Bypassing Prompt Guards in Production with Controlled-Release Prompting
Jaiden Fairoze, Sanjam Garg, Keewoo Lee, Mingyuan Wang
TL;DR
This paper challenges the effectiveness of lightweight prompt guards by introducing controlled-release prompting, a framework that encodes jailbreak prompts and leverages resource asymmetry between guard models and the main LLM to bypass input filtering. It demonstrates the attack across multiple production platforms, validating both timed-release and spaced-release variants and showing high jailbreak success while preserving output quality.

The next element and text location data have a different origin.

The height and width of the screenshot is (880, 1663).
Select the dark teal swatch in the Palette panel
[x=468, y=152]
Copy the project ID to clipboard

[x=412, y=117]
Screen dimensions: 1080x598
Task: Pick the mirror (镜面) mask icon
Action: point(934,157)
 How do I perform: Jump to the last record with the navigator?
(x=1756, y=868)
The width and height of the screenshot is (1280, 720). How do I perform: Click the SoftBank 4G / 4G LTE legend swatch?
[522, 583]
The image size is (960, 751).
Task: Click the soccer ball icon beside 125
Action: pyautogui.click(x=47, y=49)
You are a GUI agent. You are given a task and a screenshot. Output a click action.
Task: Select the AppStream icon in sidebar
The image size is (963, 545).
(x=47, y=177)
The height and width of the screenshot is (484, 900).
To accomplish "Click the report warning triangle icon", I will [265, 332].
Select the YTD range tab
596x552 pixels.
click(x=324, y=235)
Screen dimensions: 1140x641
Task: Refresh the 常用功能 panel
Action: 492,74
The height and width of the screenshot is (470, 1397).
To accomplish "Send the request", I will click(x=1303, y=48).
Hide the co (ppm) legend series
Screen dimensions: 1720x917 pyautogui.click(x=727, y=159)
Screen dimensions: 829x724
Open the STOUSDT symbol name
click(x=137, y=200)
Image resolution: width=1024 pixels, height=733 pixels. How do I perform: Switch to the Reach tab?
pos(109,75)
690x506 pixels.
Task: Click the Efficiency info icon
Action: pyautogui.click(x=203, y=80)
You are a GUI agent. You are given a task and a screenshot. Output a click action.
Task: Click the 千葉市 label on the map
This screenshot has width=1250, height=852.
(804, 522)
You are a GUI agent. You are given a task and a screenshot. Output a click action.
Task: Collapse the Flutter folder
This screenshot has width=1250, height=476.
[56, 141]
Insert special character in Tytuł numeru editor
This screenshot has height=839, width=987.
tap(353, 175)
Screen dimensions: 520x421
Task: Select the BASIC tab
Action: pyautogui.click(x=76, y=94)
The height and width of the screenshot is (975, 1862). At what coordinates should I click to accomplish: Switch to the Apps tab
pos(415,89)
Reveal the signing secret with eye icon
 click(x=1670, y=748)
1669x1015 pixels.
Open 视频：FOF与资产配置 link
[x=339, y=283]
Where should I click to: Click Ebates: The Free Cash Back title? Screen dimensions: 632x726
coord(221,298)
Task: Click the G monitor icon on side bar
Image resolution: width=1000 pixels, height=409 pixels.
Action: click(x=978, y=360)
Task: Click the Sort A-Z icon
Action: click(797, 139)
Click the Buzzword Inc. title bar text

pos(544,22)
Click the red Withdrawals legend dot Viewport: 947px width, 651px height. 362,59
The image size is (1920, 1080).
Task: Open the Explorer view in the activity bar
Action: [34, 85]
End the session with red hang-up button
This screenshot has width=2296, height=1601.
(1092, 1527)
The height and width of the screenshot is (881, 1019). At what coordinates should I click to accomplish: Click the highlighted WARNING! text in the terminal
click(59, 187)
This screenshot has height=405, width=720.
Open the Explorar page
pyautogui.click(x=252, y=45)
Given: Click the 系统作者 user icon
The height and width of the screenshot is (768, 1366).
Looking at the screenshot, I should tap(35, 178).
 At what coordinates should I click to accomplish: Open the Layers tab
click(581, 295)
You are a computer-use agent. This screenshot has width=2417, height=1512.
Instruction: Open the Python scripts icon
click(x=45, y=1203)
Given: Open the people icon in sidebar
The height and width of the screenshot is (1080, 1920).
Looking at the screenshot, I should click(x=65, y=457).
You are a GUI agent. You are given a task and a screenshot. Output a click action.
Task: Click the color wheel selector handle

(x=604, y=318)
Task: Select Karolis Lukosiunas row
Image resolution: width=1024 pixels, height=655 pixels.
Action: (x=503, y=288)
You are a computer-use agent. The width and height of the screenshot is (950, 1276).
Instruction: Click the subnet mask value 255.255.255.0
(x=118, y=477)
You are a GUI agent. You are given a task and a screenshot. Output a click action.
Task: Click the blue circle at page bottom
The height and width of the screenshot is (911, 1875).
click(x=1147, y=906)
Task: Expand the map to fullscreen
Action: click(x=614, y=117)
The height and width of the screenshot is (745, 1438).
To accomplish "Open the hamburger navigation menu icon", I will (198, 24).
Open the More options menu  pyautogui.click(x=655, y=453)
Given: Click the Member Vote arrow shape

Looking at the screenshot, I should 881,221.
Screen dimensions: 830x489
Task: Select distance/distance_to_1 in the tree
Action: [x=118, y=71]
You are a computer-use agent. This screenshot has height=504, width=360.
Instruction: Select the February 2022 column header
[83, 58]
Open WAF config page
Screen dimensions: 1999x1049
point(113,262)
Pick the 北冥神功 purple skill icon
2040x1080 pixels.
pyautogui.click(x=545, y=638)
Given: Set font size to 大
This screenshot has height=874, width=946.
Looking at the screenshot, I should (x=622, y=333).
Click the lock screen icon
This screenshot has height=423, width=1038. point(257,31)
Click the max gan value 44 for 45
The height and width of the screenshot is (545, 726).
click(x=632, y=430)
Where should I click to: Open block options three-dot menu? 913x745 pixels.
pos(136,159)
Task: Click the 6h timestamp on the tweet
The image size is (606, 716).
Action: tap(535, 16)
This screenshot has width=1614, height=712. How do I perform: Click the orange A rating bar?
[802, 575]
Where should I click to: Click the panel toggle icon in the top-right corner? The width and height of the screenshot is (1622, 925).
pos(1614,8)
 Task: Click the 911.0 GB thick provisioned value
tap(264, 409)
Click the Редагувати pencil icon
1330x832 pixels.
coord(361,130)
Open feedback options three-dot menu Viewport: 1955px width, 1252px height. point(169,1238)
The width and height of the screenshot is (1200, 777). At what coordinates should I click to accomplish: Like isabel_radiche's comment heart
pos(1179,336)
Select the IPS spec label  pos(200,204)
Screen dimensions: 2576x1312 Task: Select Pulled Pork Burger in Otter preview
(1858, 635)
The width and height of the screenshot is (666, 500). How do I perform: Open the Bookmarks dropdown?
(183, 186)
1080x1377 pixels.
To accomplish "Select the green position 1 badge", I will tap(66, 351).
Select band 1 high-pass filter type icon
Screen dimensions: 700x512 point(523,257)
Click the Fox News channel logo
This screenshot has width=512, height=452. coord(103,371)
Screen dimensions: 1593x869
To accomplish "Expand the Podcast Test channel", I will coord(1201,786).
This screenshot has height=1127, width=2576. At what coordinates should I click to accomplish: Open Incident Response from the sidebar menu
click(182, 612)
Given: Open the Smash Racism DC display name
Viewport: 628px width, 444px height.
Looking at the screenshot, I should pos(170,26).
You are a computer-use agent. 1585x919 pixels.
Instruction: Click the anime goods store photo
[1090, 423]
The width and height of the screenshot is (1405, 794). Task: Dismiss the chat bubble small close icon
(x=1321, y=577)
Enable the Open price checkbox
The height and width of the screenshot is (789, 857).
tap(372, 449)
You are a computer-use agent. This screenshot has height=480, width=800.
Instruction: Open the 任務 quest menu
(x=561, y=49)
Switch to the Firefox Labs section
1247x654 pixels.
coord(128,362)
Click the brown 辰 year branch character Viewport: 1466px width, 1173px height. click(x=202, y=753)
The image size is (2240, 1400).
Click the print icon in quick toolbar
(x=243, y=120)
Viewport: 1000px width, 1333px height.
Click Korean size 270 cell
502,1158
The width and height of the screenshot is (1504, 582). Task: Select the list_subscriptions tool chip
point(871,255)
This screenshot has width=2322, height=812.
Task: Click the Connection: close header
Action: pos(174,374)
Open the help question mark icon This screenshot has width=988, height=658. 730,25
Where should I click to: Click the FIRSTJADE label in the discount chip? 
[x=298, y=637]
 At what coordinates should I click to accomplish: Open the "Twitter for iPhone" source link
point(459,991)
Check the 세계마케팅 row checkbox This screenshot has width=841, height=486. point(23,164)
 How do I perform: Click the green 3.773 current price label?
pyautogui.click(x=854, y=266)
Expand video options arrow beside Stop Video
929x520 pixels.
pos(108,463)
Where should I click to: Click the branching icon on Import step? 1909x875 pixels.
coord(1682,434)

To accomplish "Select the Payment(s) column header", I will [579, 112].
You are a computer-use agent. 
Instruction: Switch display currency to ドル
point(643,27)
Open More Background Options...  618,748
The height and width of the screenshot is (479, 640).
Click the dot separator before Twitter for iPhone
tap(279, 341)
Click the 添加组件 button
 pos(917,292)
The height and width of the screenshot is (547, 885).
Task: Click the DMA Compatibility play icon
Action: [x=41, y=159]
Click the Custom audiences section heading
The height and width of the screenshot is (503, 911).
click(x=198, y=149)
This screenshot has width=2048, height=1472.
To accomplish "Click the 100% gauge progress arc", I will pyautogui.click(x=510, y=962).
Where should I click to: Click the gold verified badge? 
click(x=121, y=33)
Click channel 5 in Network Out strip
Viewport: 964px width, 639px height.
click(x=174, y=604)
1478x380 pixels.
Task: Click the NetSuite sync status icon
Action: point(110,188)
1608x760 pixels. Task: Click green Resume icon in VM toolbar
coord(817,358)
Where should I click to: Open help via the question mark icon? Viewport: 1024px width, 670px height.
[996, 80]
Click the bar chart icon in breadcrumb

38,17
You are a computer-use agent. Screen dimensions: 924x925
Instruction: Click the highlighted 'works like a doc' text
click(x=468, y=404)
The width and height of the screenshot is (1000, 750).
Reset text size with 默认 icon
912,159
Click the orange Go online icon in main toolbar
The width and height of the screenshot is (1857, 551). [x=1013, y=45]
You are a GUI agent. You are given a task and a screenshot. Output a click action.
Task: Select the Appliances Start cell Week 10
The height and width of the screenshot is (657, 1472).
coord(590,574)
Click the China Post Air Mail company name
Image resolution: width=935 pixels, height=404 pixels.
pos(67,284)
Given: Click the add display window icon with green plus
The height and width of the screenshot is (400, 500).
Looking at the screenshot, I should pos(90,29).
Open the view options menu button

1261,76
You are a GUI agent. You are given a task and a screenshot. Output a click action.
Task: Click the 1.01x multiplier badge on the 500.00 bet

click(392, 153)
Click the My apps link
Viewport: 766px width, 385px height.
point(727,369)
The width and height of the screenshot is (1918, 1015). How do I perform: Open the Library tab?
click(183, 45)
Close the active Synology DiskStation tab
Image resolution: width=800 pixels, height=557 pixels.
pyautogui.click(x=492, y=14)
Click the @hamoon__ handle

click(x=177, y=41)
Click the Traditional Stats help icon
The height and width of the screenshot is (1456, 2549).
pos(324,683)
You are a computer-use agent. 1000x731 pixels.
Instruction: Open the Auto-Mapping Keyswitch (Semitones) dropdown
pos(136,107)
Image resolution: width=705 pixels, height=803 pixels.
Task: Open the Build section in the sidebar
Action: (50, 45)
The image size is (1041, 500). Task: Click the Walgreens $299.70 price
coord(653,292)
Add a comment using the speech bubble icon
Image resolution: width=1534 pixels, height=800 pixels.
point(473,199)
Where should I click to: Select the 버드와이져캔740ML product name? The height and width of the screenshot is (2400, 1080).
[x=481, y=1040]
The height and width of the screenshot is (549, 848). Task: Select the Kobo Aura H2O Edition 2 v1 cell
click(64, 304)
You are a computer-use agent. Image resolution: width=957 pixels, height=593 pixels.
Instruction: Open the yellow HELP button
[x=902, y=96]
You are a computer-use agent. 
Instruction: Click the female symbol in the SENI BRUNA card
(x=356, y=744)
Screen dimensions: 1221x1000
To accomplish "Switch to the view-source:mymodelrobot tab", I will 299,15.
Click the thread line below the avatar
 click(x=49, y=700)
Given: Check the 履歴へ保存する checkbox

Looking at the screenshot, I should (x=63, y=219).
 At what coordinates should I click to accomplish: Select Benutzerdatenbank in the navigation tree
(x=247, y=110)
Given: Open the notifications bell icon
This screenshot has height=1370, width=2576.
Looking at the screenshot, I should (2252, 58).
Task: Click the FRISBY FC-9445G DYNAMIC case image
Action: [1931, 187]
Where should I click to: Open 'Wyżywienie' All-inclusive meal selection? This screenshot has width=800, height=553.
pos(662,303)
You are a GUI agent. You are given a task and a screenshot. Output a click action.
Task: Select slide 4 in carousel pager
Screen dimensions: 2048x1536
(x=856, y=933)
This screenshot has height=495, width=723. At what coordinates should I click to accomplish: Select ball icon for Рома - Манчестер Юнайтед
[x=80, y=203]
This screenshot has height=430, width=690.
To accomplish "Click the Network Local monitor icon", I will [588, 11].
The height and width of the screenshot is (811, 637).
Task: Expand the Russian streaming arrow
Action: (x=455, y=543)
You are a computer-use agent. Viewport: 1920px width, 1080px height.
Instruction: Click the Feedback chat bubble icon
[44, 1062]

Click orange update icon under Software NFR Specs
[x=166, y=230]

The work also uncovers broader safety concerns, including copyrighted-content extraction, training-data leakage, and reasoning-token exposure, arguing for a shift from input filtering to robust output defenses. The findings imply that current guardrails can be systematically defeated under certain resource constraints, highlighting the need for multi-layer alignment strategies and ongoing defense research in real-world deployments.
Abstract
As large language models (LLMs) advance, ensuring AI safety and alignment is paramount. One popular approach is prompt guards, lightweight mechanisms designed to filter malicious queries while being easy to implement and update. In this work, we introduce a new attack that circumvents such prompt guards, highlighting their limitations. Our method consistently jailbreaks production models while maintaining response quality, even under the highly protected chat interfaces of Google Gemini (2.5 Flash/Pro), DeepSeek Chat (DeepThink), Grok (3), and Mistral Le Chat (Magistral). The attack exploits a resource asymmetry between the prompt guard and the main LLM, encoding a jailbreak prompt that lightweight guards cannot decode but the main model can. This reveals an attack surface inherent to lightweight prompt guards in modern LLM architectures and underscores the need to shift defenses from blocking malicious inputs to preventing malicious outputs. We additionally identify other critical alignment issues, such as copyrighted data extraction, training data extraction, and malicious response leakage during thinking.